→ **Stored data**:

* * * * * * *

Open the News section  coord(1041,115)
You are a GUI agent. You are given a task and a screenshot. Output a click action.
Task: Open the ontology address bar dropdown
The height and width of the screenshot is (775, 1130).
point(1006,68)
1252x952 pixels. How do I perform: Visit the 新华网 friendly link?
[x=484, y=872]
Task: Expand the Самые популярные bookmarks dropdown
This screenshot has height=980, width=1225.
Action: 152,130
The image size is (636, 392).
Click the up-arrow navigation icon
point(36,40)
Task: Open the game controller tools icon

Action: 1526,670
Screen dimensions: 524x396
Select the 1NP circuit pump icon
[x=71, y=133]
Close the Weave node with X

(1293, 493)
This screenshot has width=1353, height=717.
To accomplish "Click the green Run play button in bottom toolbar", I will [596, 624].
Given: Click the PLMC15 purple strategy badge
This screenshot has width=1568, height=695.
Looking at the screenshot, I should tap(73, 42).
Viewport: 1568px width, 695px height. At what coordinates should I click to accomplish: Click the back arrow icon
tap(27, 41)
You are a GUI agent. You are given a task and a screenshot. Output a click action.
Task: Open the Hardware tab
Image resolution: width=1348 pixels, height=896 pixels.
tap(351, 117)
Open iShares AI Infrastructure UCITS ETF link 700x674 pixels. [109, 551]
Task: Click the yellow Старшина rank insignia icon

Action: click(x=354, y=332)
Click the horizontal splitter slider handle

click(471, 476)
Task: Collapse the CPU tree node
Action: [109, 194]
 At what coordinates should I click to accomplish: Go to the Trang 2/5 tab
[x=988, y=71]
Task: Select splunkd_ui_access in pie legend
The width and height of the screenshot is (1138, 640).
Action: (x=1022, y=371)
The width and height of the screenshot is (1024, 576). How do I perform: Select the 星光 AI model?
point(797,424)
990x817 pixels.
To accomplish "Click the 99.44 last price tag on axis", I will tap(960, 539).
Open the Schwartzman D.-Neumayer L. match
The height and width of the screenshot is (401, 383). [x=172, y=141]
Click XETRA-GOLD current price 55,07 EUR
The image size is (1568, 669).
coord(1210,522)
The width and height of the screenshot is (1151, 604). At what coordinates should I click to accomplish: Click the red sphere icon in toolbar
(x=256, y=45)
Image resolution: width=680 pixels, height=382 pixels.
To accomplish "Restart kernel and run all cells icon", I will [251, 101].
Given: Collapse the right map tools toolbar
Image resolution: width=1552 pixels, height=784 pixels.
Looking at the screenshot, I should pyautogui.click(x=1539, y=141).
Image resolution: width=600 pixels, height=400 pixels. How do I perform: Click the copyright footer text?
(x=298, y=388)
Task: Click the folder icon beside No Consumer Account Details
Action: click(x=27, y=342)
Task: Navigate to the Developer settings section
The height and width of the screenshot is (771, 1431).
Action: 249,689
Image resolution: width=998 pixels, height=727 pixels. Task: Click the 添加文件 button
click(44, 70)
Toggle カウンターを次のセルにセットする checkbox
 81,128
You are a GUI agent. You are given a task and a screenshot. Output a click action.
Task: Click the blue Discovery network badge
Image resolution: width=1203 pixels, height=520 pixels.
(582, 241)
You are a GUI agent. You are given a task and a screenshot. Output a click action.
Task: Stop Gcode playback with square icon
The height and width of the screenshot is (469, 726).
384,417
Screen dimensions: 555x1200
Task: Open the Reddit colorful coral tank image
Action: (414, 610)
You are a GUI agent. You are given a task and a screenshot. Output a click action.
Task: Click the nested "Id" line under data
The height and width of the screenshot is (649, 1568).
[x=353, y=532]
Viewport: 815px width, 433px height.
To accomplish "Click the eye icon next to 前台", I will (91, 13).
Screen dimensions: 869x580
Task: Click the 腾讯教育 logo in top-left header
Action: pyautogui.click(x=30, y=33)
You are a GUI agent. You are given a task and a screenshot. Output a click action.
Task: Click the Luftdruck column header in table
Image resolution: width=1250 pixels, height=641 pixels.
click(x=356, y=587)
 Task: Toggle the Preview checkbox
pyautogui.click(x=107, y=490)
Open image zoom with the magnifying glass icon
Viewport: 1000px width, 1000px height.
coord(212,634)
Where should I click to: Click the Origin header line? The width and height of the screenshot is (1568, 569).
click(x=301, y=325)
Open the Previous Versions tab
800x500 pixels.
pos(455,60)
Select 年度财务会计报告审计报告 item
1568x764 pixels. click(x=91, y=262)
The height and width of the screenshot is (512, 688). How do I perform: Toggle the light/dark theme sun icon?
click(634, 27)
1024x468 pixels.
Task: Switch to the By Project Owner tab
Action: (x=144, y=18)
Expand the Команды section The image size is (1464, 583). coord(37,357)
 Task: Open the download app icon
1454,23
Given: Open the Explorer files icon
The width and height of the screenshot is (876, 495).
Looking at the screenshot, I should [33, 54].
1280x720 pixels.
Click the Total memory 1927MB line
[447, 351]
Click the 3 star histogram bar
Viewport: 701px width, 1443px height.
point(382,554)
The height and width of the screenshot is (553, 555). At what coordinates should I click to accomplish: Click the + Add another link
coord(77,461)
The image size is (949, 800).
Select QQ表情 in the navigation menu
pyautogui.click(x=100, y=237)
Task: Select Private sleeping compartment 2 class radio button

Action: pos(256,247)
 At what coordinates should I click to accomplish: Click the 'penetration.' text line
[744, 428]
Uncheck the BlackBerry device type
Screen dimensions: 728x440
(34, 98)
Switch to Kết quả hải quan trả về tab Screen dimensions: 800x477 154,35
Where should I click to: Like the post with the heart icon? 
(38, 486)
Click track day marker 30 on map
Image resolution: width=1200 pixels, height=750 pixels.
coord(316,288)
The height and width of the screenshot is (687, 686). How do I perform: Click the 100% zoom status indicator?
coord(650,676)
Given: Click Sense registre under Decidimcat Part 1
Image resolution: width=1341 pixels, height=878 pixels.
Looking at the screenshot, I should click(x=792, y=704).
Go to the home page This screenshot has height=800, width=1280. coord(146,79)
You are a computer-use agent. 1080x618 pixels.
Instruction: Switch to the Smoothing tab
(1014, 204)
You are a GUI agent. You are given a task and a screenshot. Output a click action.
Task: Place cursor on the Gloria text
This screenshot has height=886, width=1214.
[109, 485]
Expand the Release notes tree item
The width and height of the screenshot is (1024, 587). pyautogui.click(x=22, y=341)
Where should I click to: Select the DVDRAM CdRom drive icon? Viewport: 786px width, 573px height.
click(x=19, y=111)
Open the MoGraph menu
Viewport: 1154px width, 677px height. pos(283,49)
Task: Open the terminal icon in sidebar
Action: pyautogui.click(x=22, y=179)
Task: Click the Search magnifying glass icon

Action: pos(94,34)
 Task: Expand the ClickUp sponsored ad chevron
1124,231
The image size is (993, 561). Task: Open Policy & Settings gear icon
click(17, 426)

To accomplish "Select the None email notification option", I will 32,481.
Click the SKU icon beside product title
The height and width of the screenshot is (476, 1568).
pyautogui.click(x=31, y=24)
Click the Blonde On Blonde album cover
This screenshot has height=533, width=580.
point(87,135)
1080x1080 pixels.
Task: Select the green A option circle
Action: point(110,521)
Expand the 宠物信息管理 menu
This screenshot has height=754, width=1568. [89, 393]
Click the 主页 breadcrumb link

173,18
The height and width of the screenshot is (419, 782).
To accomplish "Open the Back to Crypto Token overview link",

* * * * * * *

→ **AIM OF THE TASK**:
Transcribe each line above exactly; skip none.

→ **EXERCISE ANSWER**:
Open the News section  coord(1041,115)
You are a GUI agent. You are given a task and a screenshot. Output a click action.
Task: Open the ontology address bar dropdown
The height and width of the screenshot is (775, 1130).
point(1006,68)
1252x952 pixels. How do I perform: Visit the 新华网 friendly link?
[x=484, y=872]
Task: Expand the Самые популярные bookmarks dropdown
This screenshot has height=980, width=1225.
Action: 152,130
The image size is (636, 392).
Click the up-arrow navigation icon
point(36,40)
Task: Open the game controller tools icon

Action: 1526,670
Screen dimensions: 524x396
Select the 1NP circuit pump icon
[x=71, y=133]
Close the Weave node with X

(1293, 493)
This screenshot has width=1353, height=717.
To accomplish "Click the green Run play button in bottom toolbar", I will [596, 624].
Given: Click the PLMC15 purple strategy badge
This screenshot has width=1568, height=695.
Looking at the screenshot, I should tap(73, 42).
Viewport: 1568px width, 695px height. At what coordinates should I click to accomplish: Click the back arrow icon
tap(27, 41)
You are a GUI agent. You are given a task and a screenshot. Output a click action.
Task: Open the Hardware tab
Image resolution: width=1348 pixels, height=896 pixels.
tap(351, 117)
Open iShares AI Infrastructure UCITS ETF link 700x674 pixels. [109, 551]
Task: Click the yellow Старшина rank insignia icon

Action: click(x=354, y=332)
Click the horizontal splitter slider handle

click(471, 476)
Task: Collapse the CPU tree node
Action: [109, 194]
 At what coordinates should I click to accomplish: Go to the Trang 2/5 tab
[x=988, y=71]
Task: Select splunkd_ui_access in pie legend
The width and height of the screenshot is (1138, 640).
Action: (x=1022, y=371)
The width and height of the screenshot is (1024, 576). How do I perform: Select the 星光 AI model?
point(797,424)
990x817 pixels.
To accomplish "Click the 99.44 last price tag on axis", I will tap(960, 539).
Open the Schwartzman D.-Neumayer L. match
The height and width of the screenshot is (401, 383). [x=172, y=141]
Click XETRA-GOLD current price 55,07 EUR
The image size is (1568, 669).
coord(1210,522)
The width and height of the screenshot is (1151, 604). At what coordinates should I click to accomplish: Click the red sphere icon in toolbar
(x=256, y=45)
Image resolution: width=680 pixels, height=382 pixels.
To accomplish "Restart kernel and run all cells icon", I will [251, 101].
Given: Collapse the right map tools toolbar
Image resolution: width=1552 pixels, height=784 pixels.
Looking at the screenshot, I should pyautogui.click(x=1539, y=141).
Image resolution: width=600 pixels, height=400 pixels. How do I perform: Click the copyright footer text?
(x=298, y=388)
Task: Click the folder icon beside No Consumer Account Details
Action: click(x=27, y=342)
Task: Navigate to the Developer settings section
The height and width of the screenshot is (771, 1431).
Action: 249,689
Image resolution: width=998 pixels, height=727 pixels. Task: Click the 添加文件 button
click(44, 70)
Toggle カウンターを次のセルにセットする checkbox
 81,128
You are a GUI agent. You are given a task and a screenshot. Output a click action.
Task: Click the blue Discovery network badge
Image resolution: width=1203 pixels, height=520 pixels.
(582, 241)
You are a GUI agent. You are given a task and a screenshot. Output a click action.
Task: Stop Gcode playback with square icon
The height and width of the screenshot is (469, 726).
384,417
Screen dimensions: 555x1200
Task: Open the Reddit colorful coral tank image
Action: (414, 610)
You are a GUI agent. You are given a task and a screenshot. Output a click action.
Task: Click the nested "Id" line under data
The height and width of the screenshot is (649, 1568).
[x=353, y=532]
Viewport: 815px width, 433px height.
To accomplish "Click the eye icon next to 前台", I will (91, 13).
Screen dimensions: 869x580
Task: Click the 腾讯教育 logo in top-left header
Action: pyautogui.click(x=30, y=33)
You are a GUI agent. You are given a task and a screenshot. Output a click action.
Task: Click the Luftdruck column header in table
Image resolution: width=1250 pixels, height=641 pixels.
click(x=356, y=587)
 Task: Toggle the Preview checkbox
pyautogui.click(x=107, y=490)
Open image zoom with the magnifying glass icon
Viewport: 1000px width, 1000px height.
coord(212,634)
Where should I click to: Click the Origin header line? The width and height of the screenshot is (1568, 569).
click(x=301, y=325)
Open the Previous Versions tab
800x500 pixels.
pos(455,60)
Select 年度财务会计报告审计报告 item
1568x764 pixels. click(x=91, y=262)
The height and width of the screenshot is (512, 688). How do I perform: Toggle the light/dark theme sun icon?
click(634, 27)
1024x468 pixels.
Task: Switch to the By Project Owner tab
Action: (x=144, y=18)
Expand the Команды section The image size is (1464, 583). coord(37,357)
 Task: Open the download app icon
1454,23
Given: Open the Explorer files icon
The width and height of the screenshot is (876, 495).
Looking at the screenshot, I should [33, 54].
1280x720 pixels.
Click the Total memory 1927MB line
[447, 351]
Click the 3 star histogram bar
Viewport: 701px width, 1443px height.
point(382,554)
The height and width of the screenshot is (553, 555). At what coordinates should I click to accomplish: Click the + Add another link
coord(77,461)
The image size is (949, 800).
Select QQ表情 in the navigation menu
pyautogui.click(x=100, y=237)
Task: Select Private sleeping compartment 2 class radio button

Action: pos(256,247)
 At what coordinates should I click to accomplish: Click the 'penetration.' text line
[744, 428]
Uncheck the BlackBerry device type
Screen dimensions: 728x440
(34, 98)
Switch to Kết quả hải quan trả về tab Screen dimensions: 800x477 154,35
Where should I click to: Like the post with the heart icon? 
(38, 486)
Click track day marker 30 on map
Image resolution: width=1200 pixels, height=750 pixels.
coord(316,288)
The height and width of the screenshot is (687, 686). How do I perform: Click the 100% zoom status indicator?
coord(650,676)
Given: Click Sense registre under Decidimcat Part 1
Image resolution: width=1341 pixels, height=878 pixels.
Looking at the screenshot, I should click(x=792, y=704).
Go to the home page This screenshot has height=800, width=1280. coord(146,79)
You are a computer-use agent. 1080x618 pixels.
Instruction: Switch to the Smoothing tab
(1014, 204)
You are a GUI agent. You are given a task and a screenshot. Output a click action.
Task: Place cursor on the Gloria text
This screenshot has height=886, width=1214.
[109, 485]
Expand the Release notes tree item
The width and height of the screenshot is (1024, 587). pyautogui.click(x=22, y=341)
Where should I click to: Select the DVDRAM CdRom drive icon? Viewport: 786px width, 573px height.
click(x=19, y=111)
Open the MoGraph menu
Viewport: 1154px width, 677px height. pos(283,49)
Task: Open the terminal icon in sidebar
Action: pyautogui.click(x=22, y=179)
Task: Click the Search magnifying glass icon

Action: pos(94,34)
 Task: Expand the ClickUp sponsored ad chevron
1124,231
The image size is (993, 561). Task: Open Policy & Settings gear icon
click(17, 426)

To accomplish "Select the None email notification option", I will 32,481.
Click the SKU icon beside product title
The height and width of the screenshot is (476, 1568).
pyautogui.click(x=31, y=24)
Click the Blonde On Blonde album cover
This screenshot has height=533, width=580.
point(87,135)
1080x1080 pixels.
Task: Select the green A option circle
Action: point(110,521)
Expand the 宠物信息管理 menu
This screenshot has height=754, width=1568. [89, 393]
Click the 主页 breadcrumb link

173,18
The height and width of the screenshot is (419, 782).
To accomplish "Open the Back to Crypto Token overview link",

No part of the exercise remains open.